What if fear didn't exist?
This is really an off-the-cuff post. This is going to be a version of what my morning journaling exercise, the Brain Dump, looks like. I highly recommend people rereading my previous post about it and trying the dump. Also, I am going away for 6 weeks. This last week coming up is pretty booked but there are some last minute spots for anyone who wants to try any of the services I've been offering or any specials. They're all up for grabs. $100 hour skype session. $699 week of finding your life. Or hell, if you feel like making up something because of your time schedule, great, let's try it. This is the last week where it will be experimenting time. When I get back, BOOM will be much different.
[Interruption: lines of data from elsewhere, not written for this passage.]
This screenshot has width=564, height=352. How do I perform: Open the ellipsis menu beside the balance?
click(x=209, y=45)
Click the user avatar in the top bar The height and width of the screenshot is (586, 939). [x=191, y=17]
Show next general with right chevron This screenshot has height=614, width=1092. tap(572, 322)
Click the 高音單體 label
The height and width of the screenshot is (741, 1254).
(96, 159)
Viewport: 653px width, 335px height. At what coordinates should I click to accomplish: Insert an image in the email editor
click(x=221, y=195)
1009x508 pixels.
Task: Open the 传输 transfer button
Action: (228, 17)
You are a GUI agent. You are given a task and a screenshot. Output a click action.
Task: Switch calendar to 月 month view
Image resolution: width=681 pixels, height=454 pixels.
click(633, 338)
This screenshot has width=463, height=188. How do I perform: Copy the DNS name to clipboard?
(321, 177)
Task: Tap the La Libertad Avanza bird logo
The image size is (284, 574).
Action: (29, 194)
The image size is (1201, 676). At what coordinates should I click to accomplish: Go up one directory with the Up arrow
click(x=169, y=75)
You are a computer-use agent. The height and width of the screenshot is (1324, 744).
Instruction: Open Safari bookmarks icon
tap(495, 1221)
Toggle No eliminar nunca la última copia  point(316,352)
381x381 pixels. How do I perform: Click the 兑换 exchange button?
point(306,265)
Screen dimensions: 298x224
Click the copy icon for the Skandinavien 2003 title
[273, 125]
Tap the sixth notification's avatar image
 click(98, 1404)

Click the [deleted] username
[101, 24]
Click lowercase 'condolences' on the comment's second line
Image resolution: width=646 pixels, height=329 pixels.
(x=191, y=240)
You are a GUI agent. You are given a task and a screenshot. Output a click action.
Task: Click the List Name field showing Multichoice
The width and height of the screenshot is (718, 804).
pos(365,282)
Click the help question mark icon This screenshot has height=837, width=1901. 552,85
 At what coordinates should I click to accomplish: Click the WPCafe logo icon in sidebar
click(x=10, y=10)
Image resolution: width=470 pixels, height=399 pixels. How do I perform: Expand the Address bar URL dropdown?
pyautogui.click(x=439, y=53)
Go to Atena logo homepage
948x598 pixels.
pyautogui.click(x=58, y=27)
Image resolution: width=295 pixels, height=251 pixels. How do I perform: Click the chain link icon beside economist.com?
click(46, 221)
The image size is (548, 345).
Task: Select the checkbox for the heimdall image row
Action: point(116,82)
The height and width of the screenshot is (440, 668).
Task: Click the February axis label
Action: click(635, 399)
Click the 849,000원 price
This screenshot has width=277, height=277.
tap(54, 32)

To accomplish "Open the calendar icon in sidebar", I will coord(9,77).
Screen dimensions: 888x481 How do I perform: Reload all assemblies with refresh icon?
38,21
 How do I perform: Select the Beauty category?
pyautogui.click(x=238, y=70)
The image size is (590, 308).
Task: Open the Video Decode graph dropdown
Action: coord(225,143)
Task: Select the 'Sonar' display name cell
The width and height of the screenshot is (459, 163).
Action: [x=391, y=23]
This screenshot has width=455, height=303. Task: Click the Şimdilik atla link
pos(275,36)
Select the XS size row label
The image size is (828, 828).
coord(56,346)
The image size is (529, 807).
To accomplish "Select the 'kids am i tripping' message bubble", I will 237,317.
So here is my dump for the day and it's all about the thread of What if fear didn't exist:
"I woke up this morning, again with anxiety in my solar plexus. I hate it. I loathe it. I wonder if it is just fear of the unknown that is crushing my soul. I need to get up. I ate too much pizza and chocolate cake yesterday. I am leaving to staff at my meditation school for 6 weeks. What am I thinking? No income. No Bridge. Am I insane? Ok, go meditate. You need an hour. Meditate. Just meditate. Don't check your phone. Read a book at least. Ok, a book. Jordan made me buy Search Inside Yourself, read that. Ok, oh damn he's talking about fear. What if fear is what I'm trying to reverse engineer with BOOM? Should I change the name of BOOM? It's sacred and am I pandering with hashtags. I like hashtags but it feels cheap. Fear! What is it that I want?
A thought came into my mind this morning, what if fear didn't exist. What would I do? How differently would I live life. I was watching the old movie Defending Your life last night and they talked about how fear prevents people from truly living. And if you don't live you have to go back to earth for another round of life. Albert Brooks was in it. I like him. In the movie they make you review your life and a lot of incidences were about him missing big opportunities to make money.. He said, "so the point of life is to make money." And they argued, "No, it's highlighting how small you acted out of fear." He could only see the money. They could only see the fear.
Fear, fear, fear, fear. What if there was no fear. I would walk up to people in the streets and sing Little Mermaid. I would walk naked. I would go to google and talk about BOOM and the sacredness of space. But fear keeps me from acknowledging sacredness. It needs a hashtag. #SacredLivingforBOOM. There we go. That should cheapen it up a bit.
I then check Facebook to see how many views my PureWow video got. Ooohh almost 5k. Not bad. Oh shit, it's a video about a woman who decided to overcome her fears by living 100 days without fear. There it is again. It needs a hashtag.
So, it is time to face fears. It is obvious a thread as arisen. I realize BOOM's time of trial and error are coming to an end and it is time. It's time for it to finally be what it needs to be. When I return from my "fearless" 6 weeks of deconstruction, BOOM will be what it needs to be. No hashtags. No selling out. No compromises. It will be sacred. It has to be. I don't want to review my life and see what the hell I didn't do because of fear. I can't stop thinking about that chocolate cake. I still haven't meditated. I feel fat again. I didn't drink water yet. I tell people to drink water. I haven't.
To speak without fear. To act without fear. To live without fear. At the end of the day it's got to be fear or love. I hate the word love sometimes. It's cheesy and people use it for hashtags. I have. Why am I so against hashtags. It's weird. God, our house is dusty. I'm going to eat the chocolate cake now. No fear. No abs."